> _YOUR OBJECTIVE_: Print the records exactly as they are written.
Segment Start: RECORDED INFORMATION
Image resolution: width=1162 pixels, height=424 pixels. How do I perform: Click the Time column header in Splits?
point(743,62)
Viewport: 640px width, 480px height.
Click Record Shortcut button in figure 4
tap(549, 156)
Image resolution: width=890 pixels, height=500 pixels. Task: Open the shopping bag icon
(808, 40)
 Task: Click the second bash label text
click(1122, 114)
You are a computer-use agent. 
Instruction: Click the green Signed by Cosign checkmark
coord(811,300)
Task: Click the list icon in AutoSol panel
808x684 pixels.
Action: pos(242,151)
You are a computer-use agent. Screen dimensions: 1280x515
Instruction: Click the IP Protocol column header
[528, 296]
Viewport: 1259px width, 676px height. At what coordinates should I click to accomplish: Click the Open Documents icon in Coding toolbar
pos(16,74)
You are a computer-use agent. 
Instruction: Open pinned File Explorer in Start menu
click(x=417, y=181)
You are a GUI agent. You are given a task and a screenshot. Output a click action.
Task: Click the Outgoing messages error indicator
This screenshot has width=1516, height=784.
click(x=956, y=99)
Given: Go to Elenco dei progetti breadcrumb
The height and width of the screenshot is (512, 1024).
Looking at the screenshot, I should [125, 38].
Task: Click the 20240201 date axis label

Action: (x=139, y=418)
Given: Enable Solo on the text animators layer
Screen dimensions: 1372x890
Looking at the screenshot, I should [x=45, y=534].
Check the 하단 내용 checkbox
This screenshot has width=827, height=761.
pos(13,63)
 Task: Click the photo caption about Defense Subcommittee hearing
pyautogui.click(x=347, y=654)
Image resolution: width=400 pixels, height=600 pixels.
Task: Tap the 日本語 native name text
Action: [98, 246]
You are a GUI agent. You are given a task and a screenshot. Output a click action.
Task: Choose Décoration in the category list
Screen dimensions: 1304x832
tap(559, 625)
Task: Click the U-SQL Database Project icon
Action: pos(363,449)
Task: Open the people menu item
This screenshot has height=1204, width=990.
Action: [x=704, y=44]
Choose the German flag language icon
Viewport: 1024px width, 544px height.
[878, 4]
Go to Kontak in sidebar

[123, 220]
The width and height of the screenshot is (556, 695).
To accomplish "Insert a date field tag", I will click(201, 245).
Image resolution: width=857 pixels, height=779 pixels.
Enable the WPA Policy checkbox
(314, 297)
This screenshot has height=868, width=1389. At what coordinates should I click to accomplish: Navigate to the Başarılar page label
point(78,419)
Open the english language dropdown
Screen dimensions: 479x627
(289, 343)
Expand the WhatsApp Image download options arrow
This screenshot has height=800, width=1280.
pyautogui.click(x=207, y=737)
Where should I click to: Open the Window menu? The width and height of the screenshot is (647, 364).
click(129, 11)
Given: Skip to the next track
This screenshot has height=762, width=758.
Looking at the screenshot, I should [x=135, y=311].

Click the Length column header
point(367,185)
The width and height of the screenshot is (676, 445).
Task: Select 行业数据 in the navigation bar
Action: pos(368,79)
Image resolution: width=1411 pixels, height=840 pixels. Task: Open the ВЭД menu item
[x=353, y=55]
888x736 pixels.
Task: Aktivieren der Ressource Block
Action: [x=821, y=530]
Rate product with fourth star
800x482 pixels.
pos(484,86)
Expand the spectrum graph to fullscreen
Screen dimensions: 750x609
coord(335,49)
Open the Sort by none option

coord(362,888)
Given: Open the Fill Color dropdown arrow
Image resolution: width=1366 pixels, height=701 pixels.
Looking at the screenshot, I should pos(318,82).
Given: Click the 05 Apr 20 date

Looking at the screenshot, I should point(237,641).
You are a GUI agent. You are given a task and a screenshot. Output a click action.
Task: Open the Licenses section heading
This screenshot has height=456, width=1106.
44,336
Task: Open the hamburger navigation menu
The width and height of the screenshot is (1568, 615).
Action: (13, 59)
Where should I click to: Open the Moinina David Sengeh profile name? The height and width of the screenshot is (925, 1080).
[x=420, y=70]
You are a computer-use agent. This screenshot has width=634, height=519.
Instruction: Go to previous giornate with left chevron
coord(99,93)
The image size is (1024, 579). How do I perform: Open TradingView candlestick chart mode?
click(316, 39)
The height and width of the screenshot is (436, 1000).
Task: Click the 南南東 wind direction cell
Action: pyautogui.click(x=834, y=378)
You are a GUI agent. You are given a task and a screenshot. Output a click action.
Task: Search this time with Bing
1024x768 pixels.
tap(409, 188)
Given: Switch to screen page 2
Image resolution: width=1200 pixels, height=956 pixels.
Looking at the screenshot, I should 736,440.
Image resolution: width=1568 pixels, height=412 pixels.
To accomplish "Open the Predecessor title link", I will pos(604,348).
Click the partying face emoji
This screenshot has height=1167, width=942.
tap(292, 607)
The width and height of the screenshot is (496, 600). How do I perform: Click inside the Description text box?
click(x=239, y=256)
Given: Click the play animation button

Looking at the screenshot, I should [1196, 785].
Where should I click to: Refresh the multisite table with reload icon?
Segment End: RECORDED INFORMATION
> _THE COMPLETED TASK_:
Image resolution: width=1162 pixels, height=424 pixels. How do I perform: Click the Time column header in Splits?
point(743,62)
Viewport: 640px width, 480px height.
Click Record Shortcut button in figure 4
tap(549, 156)
Image resolution: width=890 pixels, height=500 pixels. Task: Open the shopping bag icon
(808, 40)
 Task: Click the second bash label text
click(1122, 114)
You are a computer-use agent. 
Instruction: Click the green Signed by Cosign checkmark
coord(811,300)
Task: Click the list icon in AutoSol panel
808x684 pixels.
Action: pos(242,151)
You are a computer-use agent. Screen dimensions: 1280x515
Instruction: Click the IP Protocol column header
[528, 296]
Viewport: 1259px width, 676px height. At what coordinates should I click to accomplish: Click the Open Documents icon in Coding toolbar
pos(16,74)
You are a computer-use agent. 
Instruction: Open pinned File Explorer in Start menu
click(x=417, y=181)
You are a GUI agent. You are given a task and a screenshot. Output a click action.
Task: Click the Outgoing messages error indicator
This screenshot has width=1516, height=784.
click(x=956, y=99)
Given: Go to Elenco dei progetti breadcrumb
The height and width of the screenshot is (512, 1024).
Looking at the screenshot, I should [125, 38].
Task: Click the 20240201 date axis label

Action: (x=139, y=418)
Given: Enable Solo on the text animators layer
Screen dimensions: 1372x890
Looking at the screenshot, I should [x=45, y=534].
Check the 하단 내용 checkbox
This screenshot has width=827, height=761.
pos(13,63)
 Task: Click the photo caption about Defense Subcommittee hearing
pyautogui.click(x=347, y=654)
Image resolution: width=400 pixels, height=600 pixels.
Task: Tap the 日本語 native name text
Action: [98, 246]
You are a GUI agent. You are given a task and a screenshot. Output a click action.
Task: Choose Décoration in the category list
Screen dimensions: 1304x832
tap(559, 625)
Task: Click the U-SQL Database Project icon
Action: pos(363,449)
Task: Open the people menu item
This screenshot has height=1204, width=990.
Action: [x=704, y=44]
Choose the German flag language icon
Viewport: 1024px width, 544px height.
[878, 4]
Go to Kontak in sidebar

[123, 220]
The width and height of the screenshot is (556, 695).
To accomplish "Insert a date field tag", I will click(201, 245).
Image resolution: width=857 pixels, height=779 pixels.
Enable the WPA Policy checkbox
(314, 297)
This screenshot has height=868, width=1389. At what coordinates should I click to accomplish: Navigate to the Başarılar page label
point(78,419)
Open the english language dropdown
Screen dimensions: 479x627
(289, 343)
Expand the WhatsApp Image download options arrow
This screenshot has height=800, width=1280.
pyautogui.click(x=207, y=737)
Where should I click to: Open the Window menu? The width and height of the screenshot is (647, 364).
click(129, 11)
Given: Skip to the next track
This screenshot has height=762, width=758.
Looking at the screenshot, I should [x=135, y=311].

Click the Length column header
point(367,185)
The width and height of the screenshot is (676, 445).
Task: Select 行业数据 in the navigation bar
Action: pos(368,79)
Image resolution: width=1411 pixels, height=840 pixels. Task: Open the ВЭД menu item
[x=353, y=55]
888x736 pixels.
Task: Aktivieren der Ressource Block
Action: [x=821, y=530]
Rate product with fourth star
800x482 pixels.
pos(484,86)
Expand the spectrum graph to fullscreen
Screen dimensions: 750x609
coord(335,49)
Open the Sort by none option

coord(362,888)
Given: Open the Fill Color dropdown arrow
Image resolution: width=1366 pixels, height=701 pixels.
Looking at the screenshot, I should pos(318,82).
Given: Click the 05 Apr 20 date

Looking at the screenshot, I should point(237,641).
You are a GUI agent. You are given a task and a screenshot. Output a click action.
Task: Open the Licenses section heading
This screenshot has height=456, width=1106.
44,336
Task: Open the hamburger navigation menu
The width and height of the screenshot is (1568, 615).
Action: (13, 59)
Where should I click to: Open the Moinina David Sengeh profile name? The height and width of the screenshot is (925, 1080).
[x=420, y=70]
You are a computer-use agent. This screenshot has width=634, height=519.
Instruction: Go to previous giornate with left chevron
coord(99,93)
The image size is (1024, 579). How do I perform: Open TradingView candlestick chart mode?
click(316, 39)
The height and width of the screenshot is (436, 1000).
Task: Click the 南南東 wind direction cell
Action: pyautogui.click(x=834, y=378)
You are a GUI agent. You are given a task and a screenshot. Output a click action.
Task: Search this time with Bing
1024x768 pixels.
tap(409, 188)
Given: Switch to screen page 2
Image resolution: width=1200 pixels, height=956 pixels.
Looking at the screenshot, I should 736,440.
Image resolution: width=1568 pixels, height=412 pixels.
To accomplish "Open the Predecessor title link", I will pos(604,348).
Click the partying face emoji
This screenshot has height=1167, width=942.
tap(292, 607)
The width and height of the screenshot is (496, 600). How do I perform: Click inside the Description text box?
click(x=239, y=256)
Given: Click the play animation button

Looking at the screenshot, I should [1196, 785].
Where should I click to: Refresh the multisite table with reload icon?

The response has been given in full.